§ PROBLEM
Change "Screen dimensions" to "Screen size" in the lines below, and give the lines back with nothing else altered.

(Lines for locating words and elements)
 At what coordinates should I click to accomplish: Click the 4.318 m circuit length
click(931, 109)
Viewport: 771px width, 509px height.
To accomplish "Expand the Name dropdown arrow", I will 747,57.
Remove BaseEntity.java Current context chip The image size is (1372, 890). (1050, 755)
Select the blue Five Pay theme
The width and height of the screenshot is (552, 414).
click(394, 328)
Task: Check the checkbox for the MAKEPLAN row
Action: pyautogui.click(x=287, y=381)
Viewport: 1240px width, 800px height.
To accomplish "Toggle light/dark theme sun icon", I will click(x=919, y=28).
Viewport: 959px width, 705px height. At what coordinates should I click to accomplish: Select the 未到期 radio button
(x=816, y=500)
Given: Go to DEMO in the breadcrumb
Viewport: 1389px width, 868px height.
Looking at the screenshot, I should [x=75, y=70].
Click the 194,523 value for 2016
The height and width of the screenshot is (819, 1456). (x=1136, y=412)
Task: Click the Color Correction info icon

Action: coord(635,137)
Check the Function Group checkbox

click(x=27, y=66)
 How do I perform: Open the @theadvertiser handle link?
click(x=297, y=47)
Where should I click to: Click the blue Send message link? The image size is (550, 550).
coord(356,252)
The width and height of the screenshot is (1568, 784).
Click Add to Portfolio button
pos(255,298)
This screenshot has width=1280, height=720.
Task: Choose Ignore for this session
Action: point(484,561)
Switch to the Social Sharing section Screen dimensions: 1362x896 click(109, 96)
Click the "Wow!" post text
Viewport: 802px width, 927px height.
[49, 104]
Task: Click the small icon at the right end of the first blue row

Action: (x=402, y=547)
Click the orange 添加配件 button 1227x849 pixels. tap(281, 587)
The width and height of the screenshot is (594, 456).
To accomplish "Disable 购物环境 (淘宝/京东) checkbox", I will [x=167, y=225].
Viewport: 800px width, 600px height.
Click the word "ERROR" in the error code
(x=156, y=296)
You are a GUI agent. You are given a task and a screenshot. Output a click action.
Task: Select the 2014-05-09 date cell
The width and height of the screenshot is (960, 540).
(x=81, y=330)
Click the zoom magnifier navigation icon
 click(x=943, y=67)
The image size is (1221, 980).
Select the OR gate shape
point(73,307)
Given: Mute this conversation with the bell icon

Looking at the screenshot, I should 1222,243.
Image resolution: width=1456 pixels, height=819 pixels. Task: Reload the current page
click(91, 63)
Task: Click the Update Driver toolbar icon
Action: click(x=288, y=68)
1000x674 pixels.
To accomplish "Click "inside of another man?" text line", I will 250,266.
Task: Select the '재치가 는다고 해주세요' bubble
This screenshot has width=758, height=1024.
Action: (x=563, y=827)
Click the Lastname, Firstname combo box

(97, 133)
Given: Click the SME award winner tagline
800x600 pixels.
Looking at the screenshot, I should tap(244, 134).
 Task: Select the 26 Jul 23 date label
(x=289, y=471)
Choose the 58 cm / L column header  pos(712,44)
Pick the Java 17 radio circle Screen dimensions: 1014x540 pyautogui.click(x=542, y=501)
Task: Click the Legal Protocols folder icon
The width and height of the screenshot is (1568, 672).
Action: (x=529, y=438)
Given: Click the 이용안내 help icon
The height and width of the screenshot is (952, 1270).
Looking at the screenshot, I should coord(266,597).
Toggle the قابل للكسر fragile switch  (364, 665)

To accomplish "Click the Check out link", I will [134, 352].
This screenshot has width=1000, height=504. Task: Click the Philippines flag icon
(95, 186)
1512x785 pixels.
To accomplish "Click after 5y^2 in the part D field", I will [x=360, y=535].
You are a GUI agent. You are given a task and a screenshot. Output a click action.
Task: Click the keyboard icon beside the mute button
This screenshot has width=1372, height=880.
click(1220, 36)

§ FULL SOLUTION
 At what coordinates should I click to accomplish: Click the 4.318 m circuit length
click(931, 109)
Viewport: 771px width, 509px height.
To accomplish "Expand the Name dropdown arrow", I will 747,57.
Remove BaseEntity.java Current context chip The image size is (1372, 890). (1050, 755)
Select the blue Five Pay theme
The width and height of the screenshot is (552, 414).
click(394, 328)
Task: Check the checkbox for the MAKEPLAN row
Action: pyautogui.click(x=287, y=381)
Viewport: 1240px width, 800px height.
To accomplish "Toggle light/dark theme sun icon", I will click(x=919, y=28).
Viewport: 959px width, 705px height. At what coordinates should I click to accomplish: Select the 未到期 radio button
(x=816, y=500)
Given: Go to DEMO in the breadcrumb
Viewport: 1389px width, 868px height.
Looking at the screenshot, I should [x=75, y=70].
Click the 194,523 value for 2016
The height and width of the screenshot is (819, 1456). (x=1136, y=412)
Task: Click the Color Correction info icon

Action: coord(635,137)
Check the Function Group checkbox

click(x=27, y=66)
 How do I perform: Open the @theadvertiser handle link?
click(x=297, y=47)
Where should I click to: Click the blue Send message link? The image size is (550, 550).
coord(356,252)
The width and height of the screenshot is (1568, 784).
Click Add to Portfolio button
pos(255,298)
This screenshot has width=1280, height=720.
Task: Choose Ignore for this session
Action: point(484,561)
Switch to the Social Sharing section Screen size: 1362x896 click(109, 96)
Click the "Wow!" post text
Viewport: 802px width, 927px height.
[49, 104]
Task: Click the small icon at the right end of the first blue row

Action: (x=402, y=547)
Click the orange 添加配件 button 1227x849 pixels. tap(281, 587)
The width and height of the screenshot is (594, 456).
To accomplish "Disable 购物环境 (淘宝/京东) checkbox", I will [x=167, y=225].
Viewport: 800px width, 600px height.
Click the word "ERROR" in the error code
(x=156, y=296)
You are a GUI agent. You are given a task and a screenshot. Output a click action.
Task: Select the 2014-05-09 date cell
The width and height of the screenshot is (960, 540).
(x=81, y=330)
Click the zoom magnifier navigation icon
 click(x=943, y=67)
The image size is (1221, 980).
Select the OR gate shape
point(73,307)
Given: Mute this conversation with the bell icon

Looking at the screenshot, I should 1222,243.
Image resolution: width=1456 pixels, height=819 pixels. Task: Reload the current page
click(91, 63)
Task: Click the Update Driver toolbar icon
Action: click(x=288, y=68)
1000x674 pixels.
To accomplish "Click "inside of another man?" text line", I will 250,266.
Task: Select the '재치가 는다고 해주세요' bubble
This screenshot has width=758, height=1024.
Action: (x=563, y=827)
Click the Lastname, Firstname combo box

(97, 133)
Given: Click the SME award winner tagline
800x600 pixels.
Looking at the screenshot, I should tap(244, 134).
 Task: Select the 26 Jul 23 date label
(x=289, y=471)
Choose the 58 cm / L column header  pos(712,44)
Pick the Java 17 radio circle Screen size: 1014x540 pyautogui.click(x=542, y=501)
Task: Click the Legal Protocols folder icon
The width and height of the screenshot is (1568, 672).
Action: (x=529, y=438)
Given: Click the 이용안내 help icon
The height and width of the screenshot is (952, 1270).
Looking at the screenshot, I should coord(266,597).
Toggle the قابل للكسر fragile switch  (364, 665)

To accomplish "Click the Check out link", I will [134, 352].
This screenshot has width=1000, height=504. Task: Click the Philippines flag icon
(95, 186)
1512x785 pixels.
To accomplish "Click after 5y^2 in the part D field", I will [x=360, y=535].
You are a GUI agent. You are given a task and a screenshot. Output a click action.
Task: Click the keyboard icon beside the mute button
This screenshot has width=1372, height=880.
click(1220, 36)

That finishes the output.